Action item: Write out the complete data exactly as written.

Given data:
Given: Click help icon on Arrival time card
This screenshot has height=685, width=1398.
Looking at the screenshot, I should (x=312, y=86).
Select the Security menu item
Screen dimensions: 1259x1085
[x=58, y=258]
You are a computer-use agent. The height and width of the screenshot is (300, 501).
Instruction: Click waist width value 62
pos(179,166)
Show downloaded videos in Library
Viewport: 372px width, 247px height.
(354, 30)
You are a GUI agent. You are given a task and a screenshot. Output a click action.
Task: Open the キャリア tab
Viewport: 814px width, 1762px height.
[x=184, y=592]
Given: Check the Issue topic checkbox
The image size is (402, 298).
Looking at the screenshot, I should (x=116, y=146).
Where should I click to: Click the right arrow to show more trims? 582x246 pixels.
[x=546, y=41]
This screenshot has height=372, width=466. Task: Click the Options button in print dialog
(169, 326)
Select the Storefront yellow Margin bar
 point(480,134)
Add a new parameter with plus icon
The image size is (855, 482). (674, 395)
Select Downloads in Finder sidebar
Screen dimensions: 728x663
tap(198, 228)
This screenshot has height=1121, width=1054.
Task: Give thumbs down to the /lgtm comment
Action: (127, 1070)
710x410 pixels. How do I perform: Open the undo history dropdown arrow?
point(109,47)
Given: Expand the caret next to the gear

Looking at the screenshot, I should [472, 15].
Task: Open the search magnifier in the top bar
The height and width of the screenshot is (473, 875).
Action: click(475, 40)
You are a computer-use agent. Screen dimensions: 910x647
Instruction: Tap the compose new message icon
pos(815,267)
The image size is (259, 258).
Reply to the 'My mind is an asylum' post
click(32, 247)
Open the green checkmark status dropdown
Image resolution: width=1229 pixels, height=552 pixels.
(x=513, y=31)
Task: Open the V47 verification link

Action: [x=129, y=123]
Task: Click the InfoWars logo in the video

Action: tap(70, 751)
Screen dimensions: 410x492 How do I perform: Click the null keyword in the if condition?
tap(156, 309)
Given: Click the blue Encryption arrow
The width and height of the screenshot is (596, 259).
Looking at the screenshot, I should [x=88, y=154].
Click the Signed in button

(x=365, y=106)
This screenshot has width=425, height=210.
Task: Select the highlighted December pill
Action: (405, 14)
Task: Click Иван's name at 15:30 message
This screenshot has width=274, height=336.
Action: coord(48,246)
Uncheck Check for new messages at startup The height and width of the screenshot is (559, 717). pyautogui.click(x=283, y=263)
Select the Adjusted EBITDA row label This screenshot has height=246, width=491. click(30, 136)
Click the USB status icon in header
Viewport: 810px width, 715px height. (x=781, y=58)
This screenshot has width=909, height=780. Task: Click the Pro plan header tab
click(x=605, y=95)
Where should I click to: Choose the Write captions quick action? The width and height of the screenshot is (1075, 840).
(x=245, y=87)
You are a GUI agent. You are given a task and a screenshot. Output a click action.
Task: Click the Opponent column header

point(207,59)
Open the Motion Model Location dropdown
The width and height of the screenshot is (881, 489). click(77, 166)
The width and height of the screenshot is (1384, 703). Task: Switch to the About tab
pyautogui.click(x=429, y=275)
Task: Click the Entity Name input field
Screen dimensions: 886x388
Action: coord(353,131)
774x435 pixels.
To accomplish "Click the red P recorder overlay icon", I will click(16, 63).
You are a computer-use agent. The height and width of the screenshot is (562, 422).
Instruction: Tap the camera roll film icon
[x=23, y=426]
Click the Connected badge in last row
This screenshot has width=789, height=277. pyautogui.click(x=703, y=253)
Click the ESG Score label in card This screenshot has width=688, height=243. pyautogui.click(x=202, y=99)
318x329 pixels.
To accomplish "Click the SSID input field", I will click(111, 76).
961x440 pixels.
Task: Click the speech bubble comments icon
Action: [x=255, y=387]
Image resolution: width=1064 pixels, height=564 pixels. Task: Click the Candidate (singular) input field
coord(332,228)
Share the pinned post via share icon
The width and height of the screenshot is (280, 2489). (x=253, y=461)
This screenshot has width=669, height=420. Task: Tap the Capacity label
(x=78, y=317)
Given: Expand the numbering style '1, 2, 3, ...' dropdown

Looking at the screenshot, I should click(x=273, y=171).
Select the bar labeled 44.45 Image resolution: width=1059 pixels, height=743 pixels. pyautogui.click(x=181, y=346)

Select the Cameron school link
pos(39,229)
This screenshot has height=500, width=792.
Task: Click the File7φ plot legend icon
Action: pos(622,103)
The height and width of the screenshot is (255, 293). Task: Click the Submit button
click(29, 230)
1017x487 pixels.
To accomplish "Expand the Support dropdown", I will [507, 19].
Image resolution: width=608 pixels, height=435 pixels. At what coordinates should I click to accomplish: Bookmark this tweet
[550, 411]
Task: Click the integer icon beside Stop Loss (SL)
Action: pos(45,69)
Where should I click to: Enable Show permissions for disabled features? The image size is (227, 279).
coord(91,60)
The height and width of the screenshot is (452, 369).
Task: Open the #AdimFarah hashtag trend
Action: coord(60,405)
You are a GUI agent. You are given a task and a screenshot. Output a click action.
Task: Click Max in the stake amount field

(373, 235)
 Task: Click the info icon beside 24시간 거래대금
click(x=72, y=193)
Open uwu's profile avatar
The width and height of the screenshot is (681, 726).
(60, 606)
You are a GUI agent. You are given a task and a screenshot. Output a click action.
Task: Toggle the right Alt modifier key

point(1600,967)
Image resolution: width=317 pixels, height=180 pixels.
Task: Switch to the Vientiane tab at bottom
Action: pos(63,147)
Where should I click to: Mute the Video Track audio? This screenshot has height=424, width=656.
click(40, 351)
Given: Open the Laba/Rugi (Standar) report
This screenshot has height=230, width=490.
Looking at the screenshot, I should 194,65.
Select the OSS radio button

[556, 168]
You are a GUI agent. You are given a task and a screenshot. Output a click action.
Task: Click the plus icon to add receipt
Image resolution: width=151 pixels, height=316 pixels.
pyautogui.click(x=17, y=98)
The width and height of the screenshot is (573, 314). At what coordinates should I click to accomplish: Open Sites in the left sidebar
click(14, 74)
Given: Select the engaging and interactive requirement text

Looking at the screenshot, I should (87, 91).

Solved problem:
Given: Click help icon on Arrival time card
This screenshot has height=685, width=1398.
Looking at the screenshot, I should (x=312, y=86).
Select the Security menu item
Screen dimensions: 1259x1085
[x=58, y=258]
You are a computer-use agent. The height and width of the screenshot is (300, 501).
Instruction: Click waist width value 62
pos(179,166)
Show downloaded videos in Library
Viewport: 372px width, 247px height.
(354, 30)
You are a GUI agent. You are given a task and a screenshot. Output a click action.
Task: Open the キャリア tab
Viewport: 814px width, 1762px height.
[x=184, y=592]
Given: Check the Issue topic checkbox
The image size is (402, 298).
Looking at the screenshot, I should (x=116, y=146).
Where should I click to: Click the right arrow to show more trims? 582x246 pixels.
[x=546, y=41]
This screenshot has height=372, width=466. Task: Click the Options button in print dialog
(169, 326)
Select the Storefront yellow Margin bar
 point(480,134)
Add a new parameter with plus icon
The image size is (855, 482). (674, 395)
Select Downloads in Finder sidebar
Screen dimensions: 728x663
tap(198, 228)
This screenshot has height=1121, width=1054.
Task: Give thumbs down to the /lgtm comment
Action: (127, 1070)
710x410 pixels. How do I perform: Open the undo history dropdown arrow?
point(109,47)
Given: Expand the caret next to the gear

Looking at the screenshot, I should [472, 15].
Task: Open the search magnifier in the top bar
The height and width of the screenshot is (473, 875).
Action: click(475, 40)
You are a computer-use agent. Screen dimensions: 910x647
Instruction: Tap the compose new message icon
pos(815,267)
The image size is (259, 258).
Reply to the 'My mind is an asylum' post
click(32, 247)
Open the green checkmark status dropdown
Image resolution: width=1229 pixels, height=552 pixels.
(x=513, y=31)
Task: Open the V47 verification link

Action: [x=129, y=123]
Task: Click the InfoWars logo in the video

Action: tap(70, 751)
Screen dimensions: 410x492 How do I perform: Click the null keyword in the if condition?
tap(156, 309)
Given: Click the blue Encryption arrow
The width and height of the screenshot is (596, 259).
Looking at the screenshot, I should [x=88, y=154].
Click the Signed in button

(x=365, y=106)
This screenshot has width=425, height=210.
Task: Select the highlighted December pill
Action: (405, 14)
Task: Click Иван's name at 15:30 message
This screenshot has width=274, height=336.
Action: coord(48,246)
Uncheck Check for new messages at startup The height and width of the screenshot is (559, 717). pyautogui.click(x=283, y=263)
Select the Adjusted EBITDA row label This screenshot has height=246, width=491. click(30, 136)
Click the USB status icon in header
Viewport: 810px width, 715px height. (x=781, y=58)
This screenshot has width=909, height=780. Task: Click the Pro plan header tab
click(x=605, y=95)
Where should I click to: Choose the Write captions quick action? The width and height of the screenshot is (1075, 840).
(x=245, y=87)
You are a GUI agent. You are given a task and a screenshot. Output a click action.
Task: Click the Opponent column header

point(207,59)
Open the Motion Model Location dropdown
The width and height of the screenshot is (881, 489). click(77, 166)
The width and height of the screenshot is (1384, 703). Task: Switch to the About tab
pyautogui.click(x=429, y=275)
Task: Click the Entity Name input field
Screen dimensions: 886x388
Action: coord(353,131)
774x435 pixels.
To accomplish "Click the red P recorder overlay icon", I will click(16, 63).
You are a computer-use agent. The height and width of the screenshot is (562, 422).
Instruction: Tap the camera roll film icon
[x=23, y=426]
Click the Connected badge in last row
This screenshot has width=789, height=277. pyautogui.click(x=703, y=253)
Click the ESG Score label in card This screenshot has width=688, height=243. pyautogui.click(x=202, y=99)
318x329 pixels.
To accomplish "Click the SSID input field", I will click(111, 76).
961x440 pixels.
Task: Click the speech bubble comments icon
Action: [x=255, y=387]
Image resolution: width=1064 pixels, height=564 pixels. Task: Click the Candidate (singular) input field
coord(332,228)
Share the pinned post via share icon
The width and height of the screenshot is (280, 2489). (x=253, y=461)
This screenshot has width=669, height=420. Task: Tap the Capacity label
(x=78, y=317)
Given: Expand the numbering style '1, 2, 3, ...' dropdown

Looking at the screenshot, I should click(x=273, y=171).
Select the bar labeled 44.45 Image resolution: width=1059 pixels, height=743 pixels. pyautogui.click(x=181, y=346)

Select the Cameron school link
pos(39,229)
This screenshot has height=500, width=792.
Task: Click the File7φ plot legend icon
Action: pos(622,103)
The height and width of the screenshot is (255, 293). Task: Click the Submit button
click(29, 230)
1017x487 pixels.
To accomplish "Expand the Support dropdown", I will [507, 19].
Image resolution: width=608 pixels, height=435 pixels. At what coordinates should I click to accomplish: Bookmark this tweet
[550, 411]
Task: Click the integer icon beside Stop Loss (SL)
Action: pos(45,69)
Where should I click to: Enable Show permissions for disabled features? The image size is (227, 279).
coord(91,60)
The height and width of the screenshot is (452, 369).
Task: Open the #AdimFarah hashtag trend
Action: coord(60,405)
You are a GUI agent. You are given a task and a screenshot. Output a click action.
Task: Click Max in the stake amount field

(373, 235)
 Task: Click the info icon beside 24시간 거래대금
click(x=72, y=193)
Open uwu's profile avatar
The width and height of the screenshot is (681, 726).
(60, 606)
You are a GUI agent. You are given a task and a screenshot. Output a click action.
Task: Toggle the right Alt modifier key

point(1600,967)
Image resolution: width=317 pixels, height=180 pixels.
Task: Switch to the Vientiane tab at bottom
Action: pos(63,147)
Where should I click to: Mute the Video Track audio? This screenshot has height=424, width=656.
click(40, 351)
Given: Open the Laba/Rugi (Standar) report
This screenshot has height=230, width=490.
Looking at the screenshot, I should 194,65.
Select the OSS radio button

[556, 168]
You are a GUI agent. You are given a task and a screenshot. Output a click action.
Task: Click the plus icon to add receipt
Image resolution: width=151 pixels, height=316 pixels.
pyautogui.click(x=17, y=98)
The width and height of the screenshot is (573, 314). At what coordinates should I click to accomplish: Open Sites in the left sidebar
click(14, 74)
Given: Select the engaging and interactive requirement text

Looking at the screenshot, I should (87, 91).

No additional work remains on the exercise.